BUSSI SUL TIRINO – Una formazione manageriale in tutt’altro settore, l’amore per il territorio che, forte delle sue bellezze naturali, anno dopo anno è divenuto sempre più attrattivo turisticamente. Il risultato è un’avventura di successo, cominciata da un piccolo bar di paese e divenuta oggi una realtà imprenditoriale variegata, dove l’accoglienza la fa da padrona.

La storia del gruppo Barrett comincia a Bussi sul Tirino (Pescara) intorno al 2003 con i fratelli Dino, oggi 42enne e Marco Giuliani, 39 anni.

“Circa 18 anni fa abbiamo aperto un piccolo bar di paese, il classico all’italiana con slot e gioco – racconta Marco a Virtù Quotidiane -, il Barrett, prendendo spunto dal soprannome di mio fratello, appassionato dei Pink Floyd. Poi siamo riusciti a separare il gioco dal food and beverage e abbiamo aperto una piccola agenzia di scommesse che si chiama Barrett Play. Volevamo scindere i due ambiti. Abbiamo creato una cucina nella terrazza panoramica, al secondo piano della nostra attività dalla quale è nato il Barrett Food, un piccolo bistrot affacciato sul fiume Tirino”.

Parallelamente allo sviluppo crescente del fiume Tirino, si amplia anche il gruppo Barrett. “Negli ultimi 20 anni le zone interne e i piccoli paesi vivono un grande spopolamento. Bussi oggi rappresenta un modello di sviluppo al contrario, esploso grazie anche al grande lavoro fatto dall’assessore al Turismo Fabio Setta, da Majellando, associazione che si occupa di promozione del territorio, dal motoclub Lo Sherpa e da altre realtà che operano nei paesi limitrofi, come Capestrano e Navelli – analizza – . È sempre più attrattiva e registra anche mille presenze al giorno. Noi abbiamo voluto e vogliamo essere partecipi e artefici di questa crescita”.

Marco decide di dirottare gli studi da manager per la sanità fatti alla Bocconi, sulla sua realtà imprenditoriale. Applicando le teorie di gestione è riuscito a mettere in piedi un gruppo che è oggi un richiamo per ogni parte d’Abruzzo.

“Ci siamo trovati in una fase di carenza di lavoro, con poco spazio per i giovani – dice Giuliani – e ho deciso di applicare il principio secondo cui ‘non è il prodotto a fare la differenza, ma l’organizzazione manageriale’. L’importante è la gestione che c’è dietro. Orientando le teorie manageriali sulla ristorazione di un piccolo paese, siamo riusciti a creare un’attività da quasi 20 dipendenti”.
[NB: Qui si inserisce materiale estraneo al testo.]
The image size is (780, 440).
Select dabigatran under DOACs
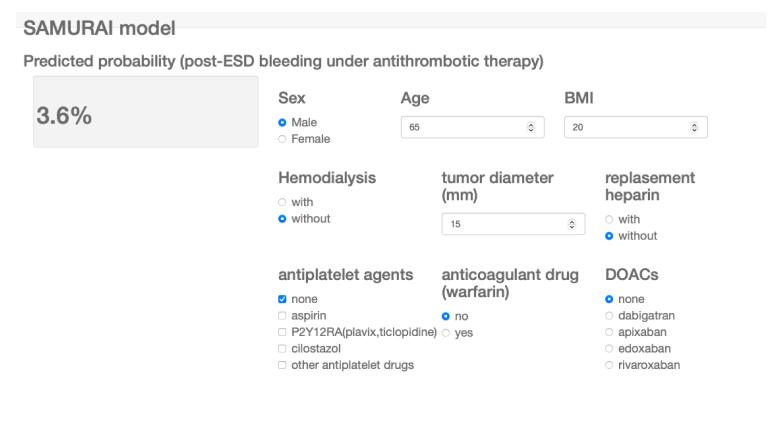610,316
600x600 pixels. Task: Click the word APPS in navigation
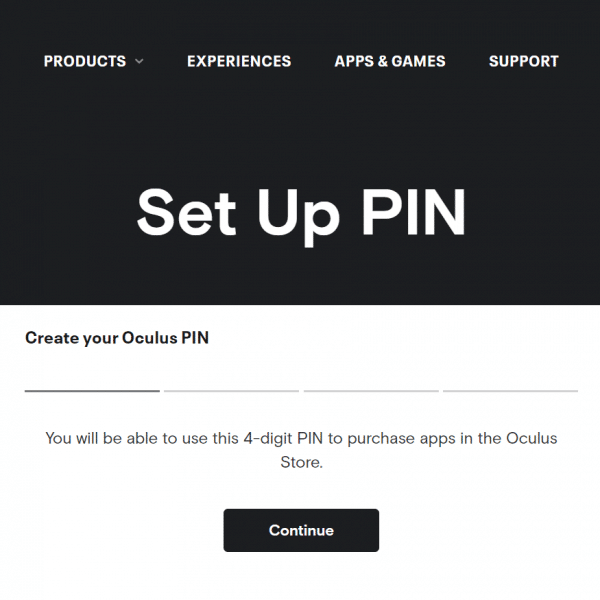[354, 61]
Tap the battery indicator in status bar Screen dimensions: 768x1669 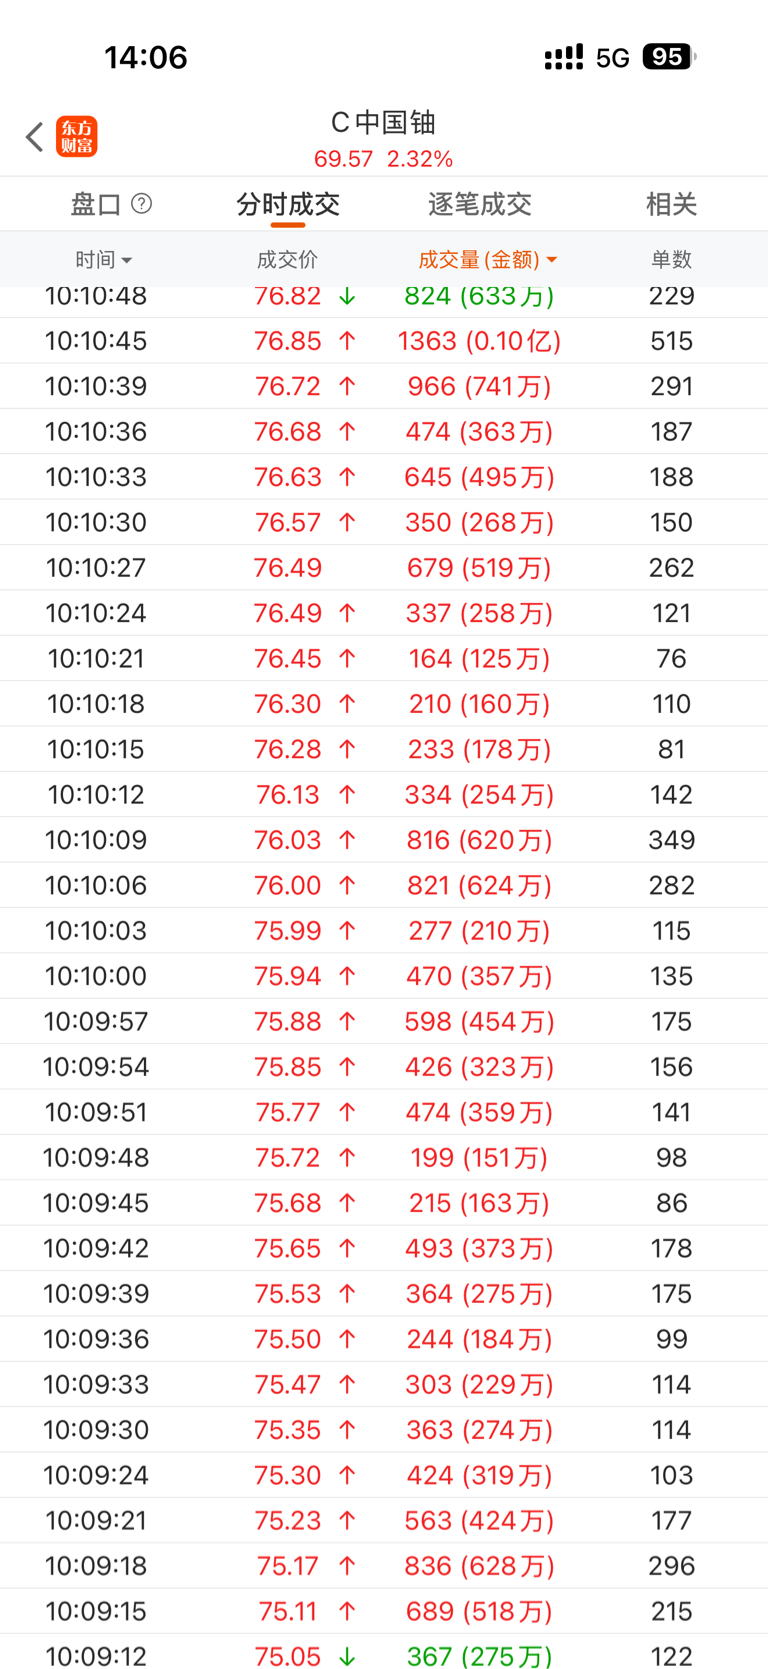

In piena pandemia, nel febbraio 2020, arriva il terzo tassello del gruppo Barrett. Il ristorante Lo Zio Barrett. “Ogni anno facciamo corsi per formare il nostro personale, di cucina, sala e di inglese. L’idea è di prendere giovani del posto e puntare su di loro. E poi la differenza la fanno le materie prime. Siamo in una valle fatta di vini, formaggi e tanti prodotti eccellenti. Ci stiamo aprendo anche a realtà italiane e internazionali. È un modello che piace”.

“In questi anni siamo cresciuti. Siamo partiti 17 anni fa con il Barrett caffè. Con il bistrot, ci siamo evoluti e da ragazzi siamo diventati zii, con il ristorante – ironizza Marco -. Chissà che in futuro non diventeremo ‘nonni’”.